"""
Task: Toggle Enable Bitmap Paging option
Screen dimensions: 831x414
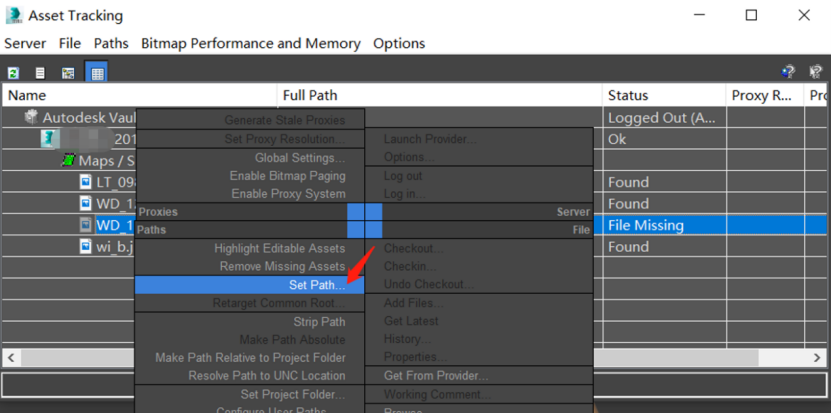Action: pyautogui.click(x=287, y=176)

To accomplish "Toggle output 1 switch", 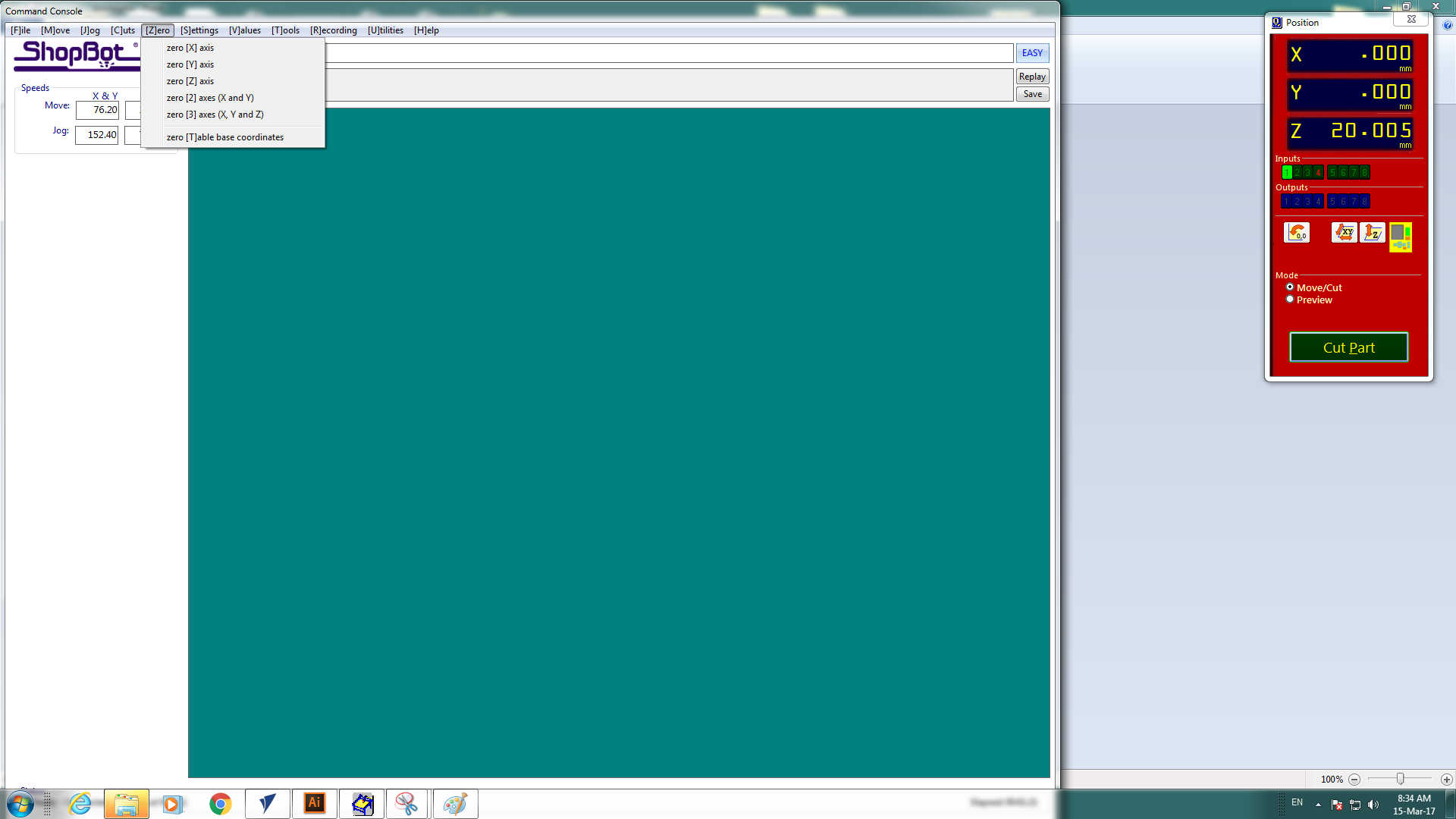I will point(1286,202).
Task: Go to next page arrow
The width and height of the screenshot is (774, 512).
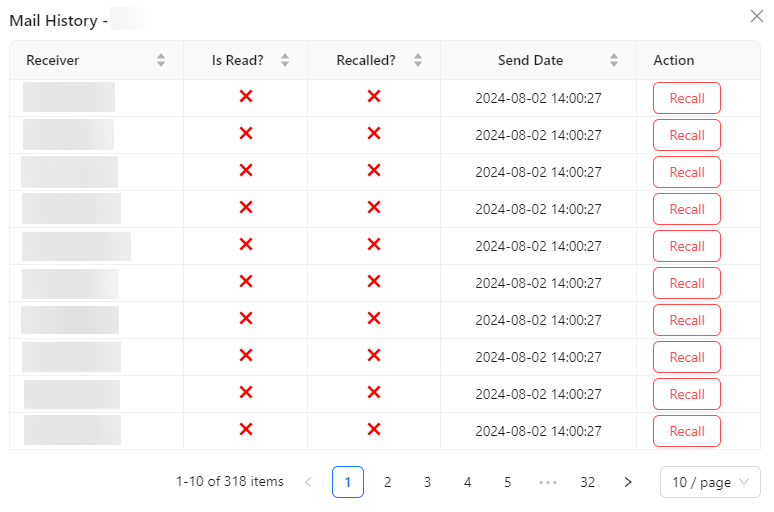Action: 628,482
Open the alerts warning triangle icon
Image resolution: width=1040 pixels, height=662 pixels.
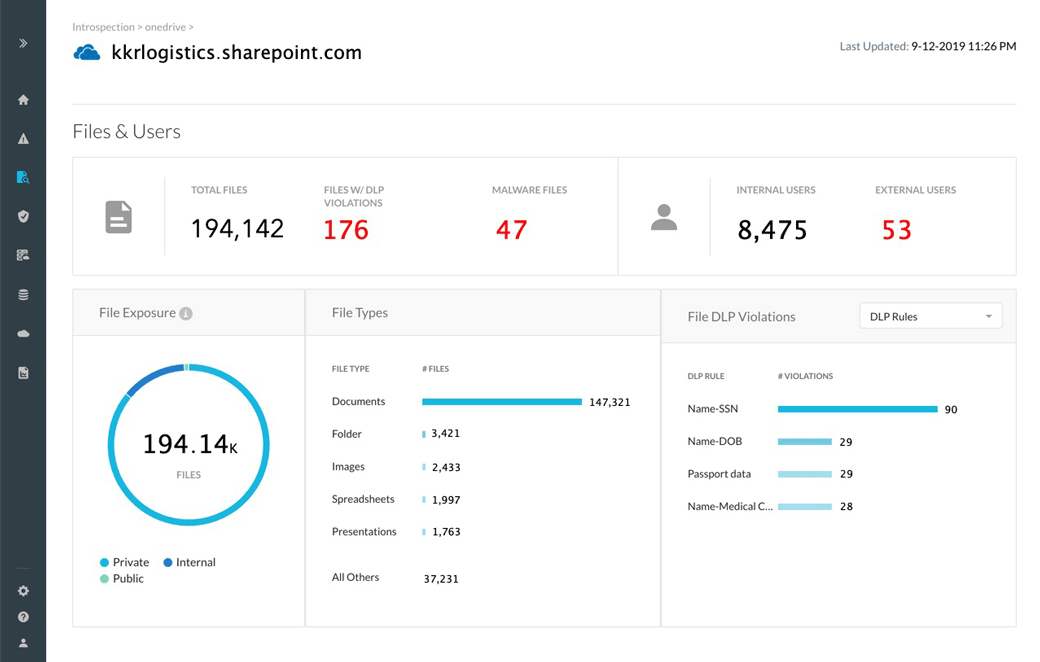pos(23,139)
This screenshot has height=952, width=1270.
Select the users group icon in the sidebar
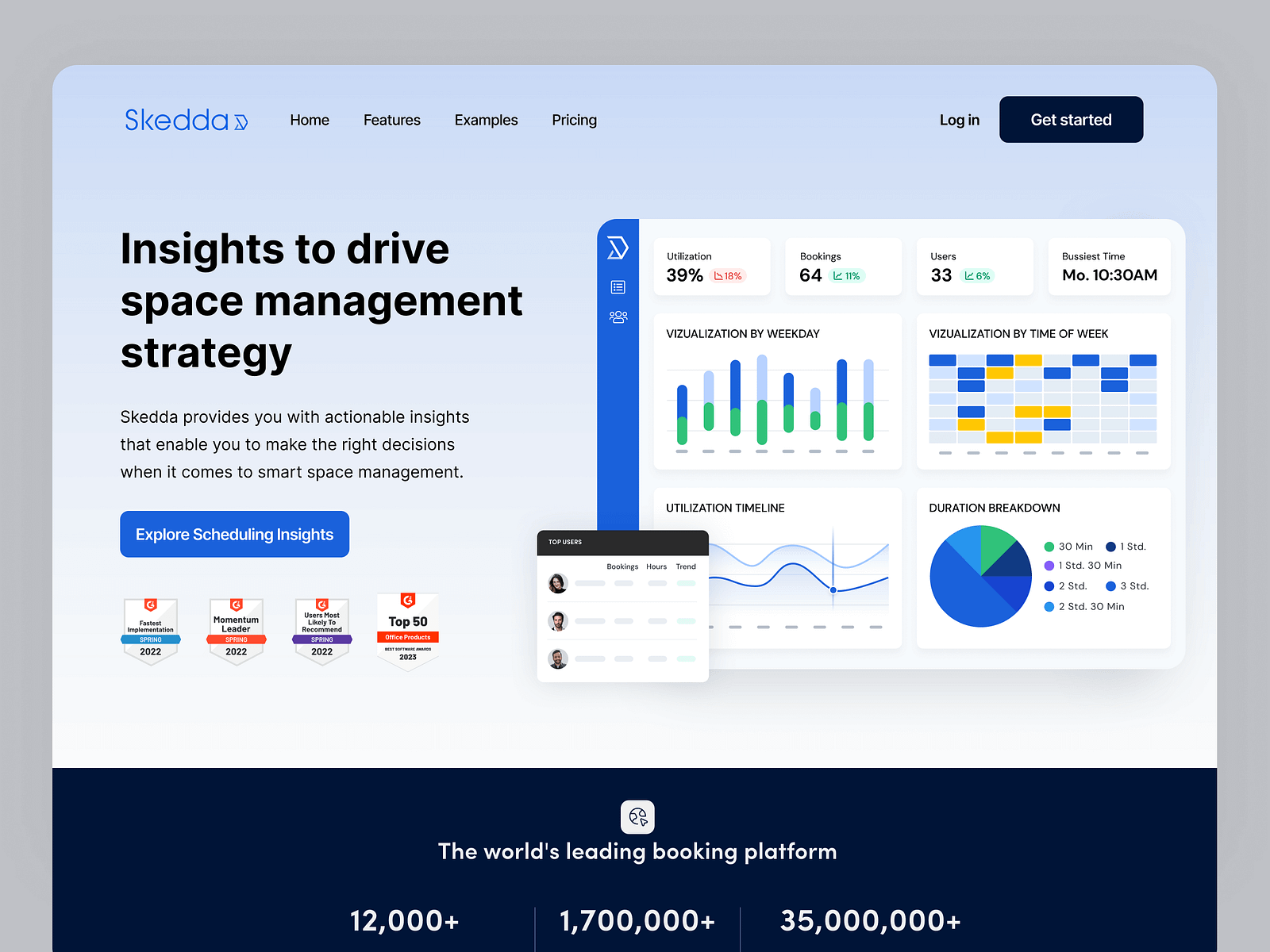tap(619, 316)
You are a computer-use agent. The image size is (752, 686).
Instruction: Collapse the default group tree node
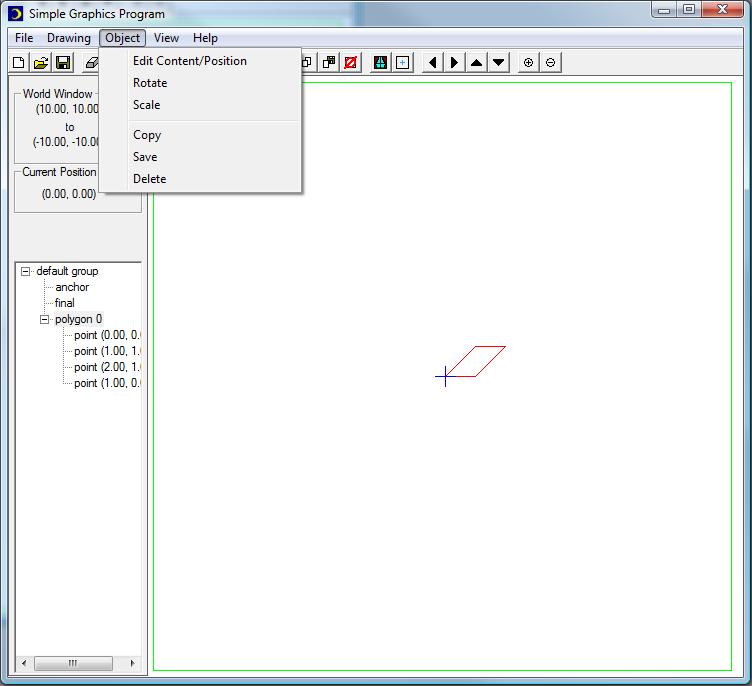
"""
Instructions to follow
Copy the material out again word for word, from the line containing "This screenshot has height=952, width=1270." through to the end of the material. Leave the pictures out of your copy.

Full response
This screenshot has height=952, width=1270.
Select the users group icon in the sidebar
tap(619, 316)
You are a computer-use agent. The image size is (752, 686).
Instruction: Collapse the default group tree node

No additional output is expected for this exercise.